Wednesday, August 13, 2003

Sticks and stones…

Some time ago, while sitting in my favorite pub with a poet friend, I made a remark to the bartender (we'd normally use the term 'barman' but we are much too advanced for that now) that caused a rather perplexing reaction. I had never seen Brigid with her hair pulled back and commented on it by saying that it made her look "quite fetching." She threw me a look that would cause children to weep and marched off in a huff. I then asked Bob if I had done something wrong. He assured me I hadn't and we ordered new pints.

When she'd returned her demeanor would have chilled the pints without the aid of refrigeration. In hopes of diffusing the tension, I asked her what was wrong to which she replied, "You know damn good and well what it wrong." Apparently, the dumfounded look on my face impressed her that perhaps I did not know what was wrong. "Why did you call me 'fetching'?" I replied, "It is a compliment. You are quite fetching." It was right there that I realized she had misunderstood the term 'fetching'.

A dictionary was produced (if you are asking what a dictionary is doing in a pub, well, they also have the collected works of William B. Yeats – the Irish!) and the definition found – "attractive; pleasing". She had taken it as a pejorative on her status as a server. I then made a joke about the serving wench being fetching, with the point being that "fetching" would mean the same in either context. Perhaps it was a little archaic, but a fitting sobriquet nonetheless.

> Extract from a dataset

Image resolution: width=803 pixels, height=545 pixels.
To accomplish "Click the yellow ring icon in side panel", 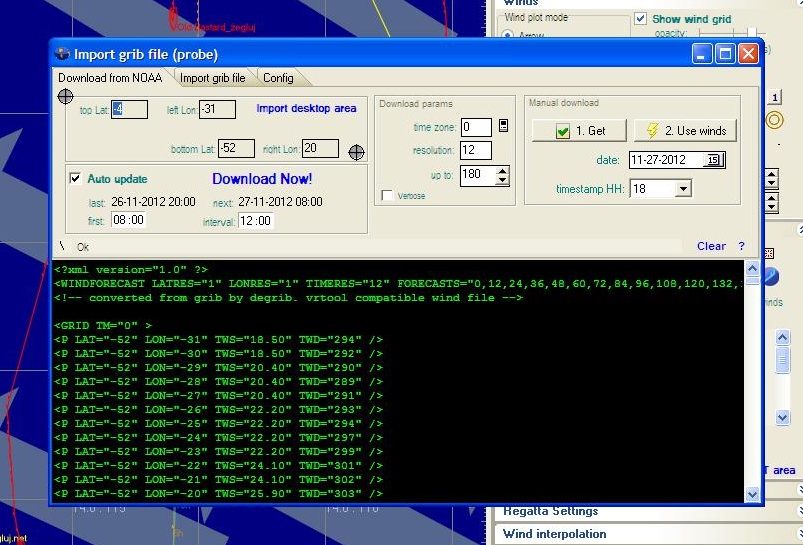I will pyautogui.click(x=774, y=120).

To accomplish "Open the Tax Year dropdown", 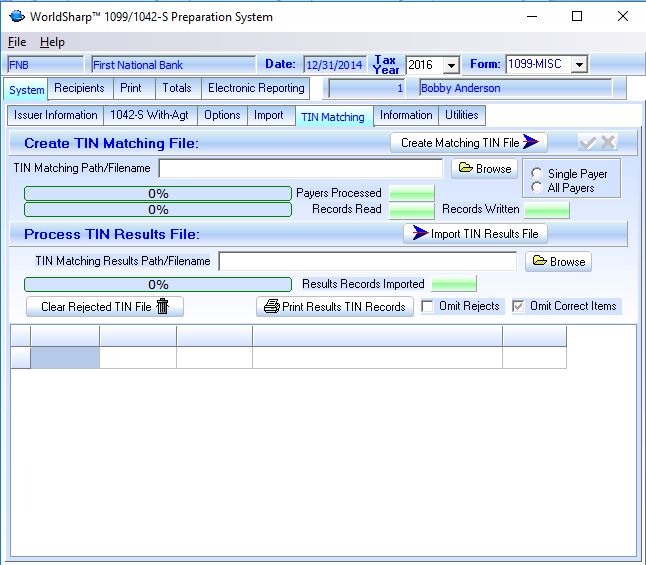I will click(451, 65).
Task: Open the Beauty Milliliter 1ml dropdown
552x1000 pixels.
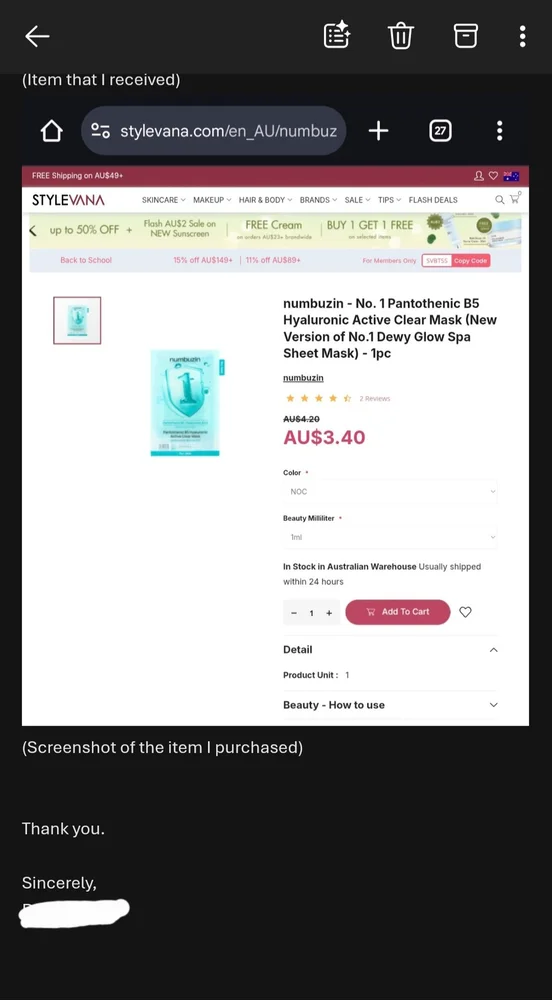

This led to a great deal of thought about the misappropriation of language. In my last post I used the title, "Calling the Kettle Black" to which I received a couple of puzzling comments (and several kind compliments, thank you) regarding the use of this aphorism or cliché. Being new to this forum, I searched around a bit to find the subject in "Random Thoughts and Pointless Conclusions" (which, by the way, I highly recommend) dated August 4th. It concerned using the phrase "Look who's calling the kettle black" or "That's the pot calling the kettle black" and its possible racial overtones.

I have been on this planet nearly fifty years and in all that time I have never heard this particular phrase used in a racial context. Believe me, I've heard plenty of racially motivated speech in my time, Black as the ace of spades leaps to mind. (Although I must confess, I thought being called a spade was, in a way, kind of cool, implying something hip and dangerous.)

The pot-kettle issue is another matter. It has more or less kept its original meaning and that being someone being hypocritical about a behavior that reflected their own. In fact, I would be hard pressed to even think of a way that it could be used racially. It wouldn't surprise me that the phrase probably predates racial issues. It has the feel of being a very, very old folk saying. (Perhaps some enterprising etymologist or folklorist could enlighten us on this matter.)

In fairness, Dreah dismisses the idea that every time the word "black" is used it is used in a racial context, but that sometimes it is and that we might give some thought to what might be hurtful and what may not.

In closing I have one more story to tell about the misunderstandings that can
arise from language. When I first attended a public school at age seventeen, it was the first time I had African-American classmates in any number. One day, one of them called me a "honky" which wasn't a term I was familiar with at that time. I knew the ethnic slur for Hungarians was "hunky" and thought I hadn't heard properly. I then replied, "No, I'm Irish." I'm sure to this day, he thinks I am the dumbest white man he ever met.